A equipe principal fez somente sua primeira partida na temporada, na vitória de 1 a 0 sobre o Vasco, na última quarta-feira (21), no Maracanã, pelo Campeonato Carioca. Mas já tem muito o que falar sobre o Flamengo de 2026. Antes do clássico, José Boto deu a primeira declaração sobre as negociações por Lucas Paquetá.
O diretor do futebol do rubro-negro explicou em que pé estão as tratativas para repatriar o meio do West Ham, contratação mais aguardada pelos torcedores. Ele afirmou que houve avanço, mas ressaltou que se trata de uma missão muito complicada, principalmente por se tratar de valores muito altos, que já foram abaixados.
"Tivemos avanços significativos, mas é uma operação muito difícil. São valores e um jogador de um patamar muito grande. Temos que ter paciência ao negociar com o West Ham. Não é exclusivo o clube brasileiro pagar parcelado. Todos os clubes do mundo pagam parcelado. Há uma série de tratativas que demoram. Queríamos o Paquetá já aqui e estamos trabalhando muito para que ele venha", disse Boto.
A espera pelo acerto com Paquetá é um grande teste de paciência para o clube. O brasileiro já estaria fora dos planos da comissão técnica de Nuno Espírito Santo, atual comandante dos londrinos. A informação dada por Marcelo Courrege durante a transmissão do último duelo.
Mudança de planejamento
O assunto que gerou maior debate no "mundo Flamengo", nos últimos dias, foi a mudança do planejamento traçado para os primeiros desafios do ano. A ideia inicial era utilizar o elenco profissional apenas a partir da estreia do Brasileirão, contra o São Paulo, no próximo dia 28. No entanto, tudo mudou com o inesperado fracasso da base.
A equipe de garotos comandada por Bruno Pivetti, treinador do sub-20, conquistou apenas um ponto de nove em disputa e deixou o rubro-negro com risco de jogar o quandragular final que decidiria o rebaixado do Estadual.

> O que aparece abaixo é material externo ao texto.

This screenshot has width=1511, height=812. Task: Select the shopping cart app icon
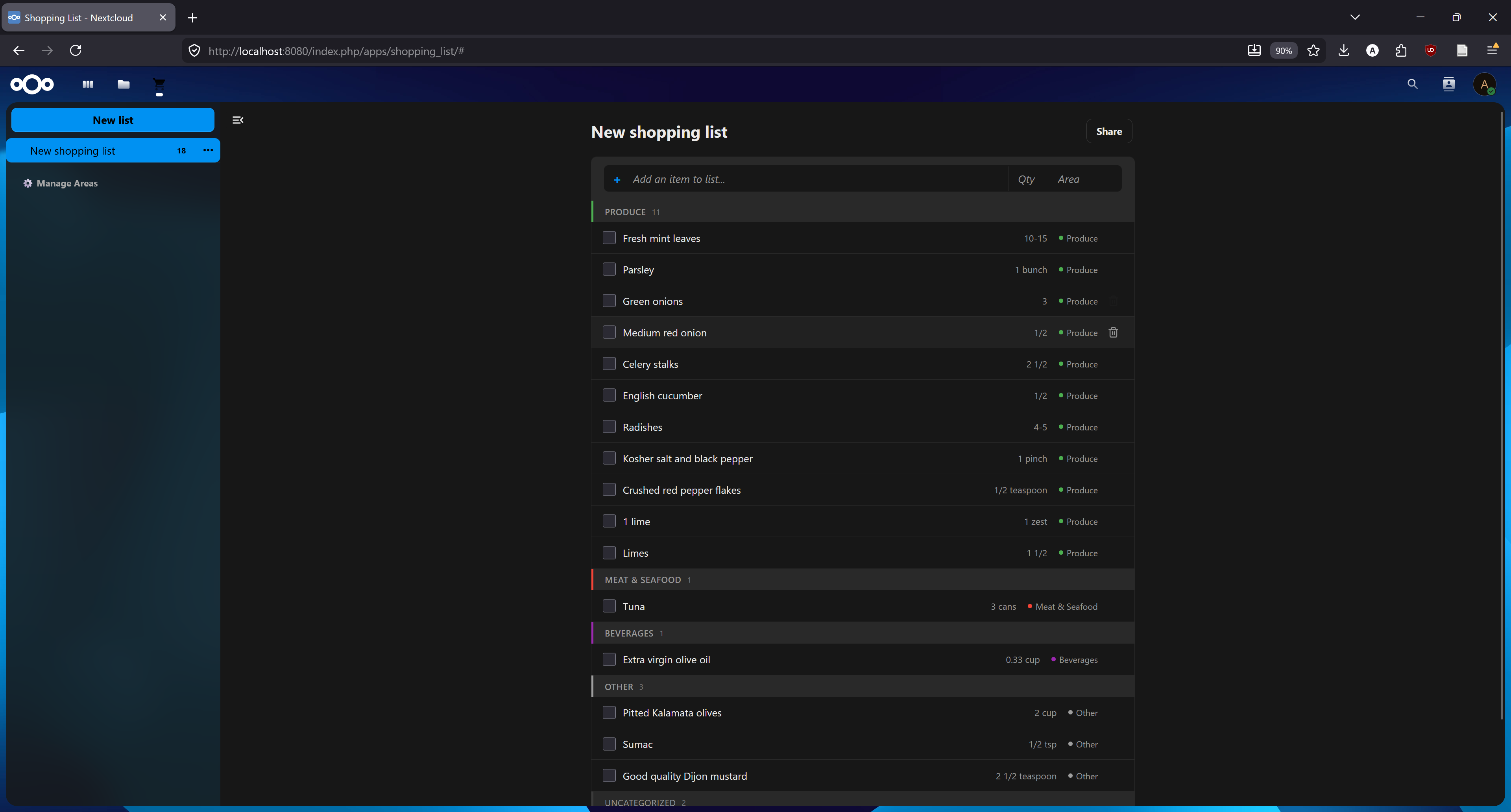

Foi nesse contexto que entrou a figura de Bap. O presidente do clube exigiu que o time principal voltasse antes do esperado por questões "institucionais". Sua participação no departamento de futebol gerou críticas, já que o próprio afirmou diversas vezes que deixaria tudo da pasta nas mãos de Boto. O executivo português saiu em defesa do mandatário:
"Importante dizer que, em um ano e um mês que estou no Flamengo nunca o presidente interferiu em escalação. Nunca se passou e nem se passou agora. Passou agora que mudamos o planejamento por razões institucionais. Nós tivemos debates sobre isso e foi decidido que tinha de fazer essa mudança. O planejamento está feito e não vamos divulgar (sobre os próximos jogos)."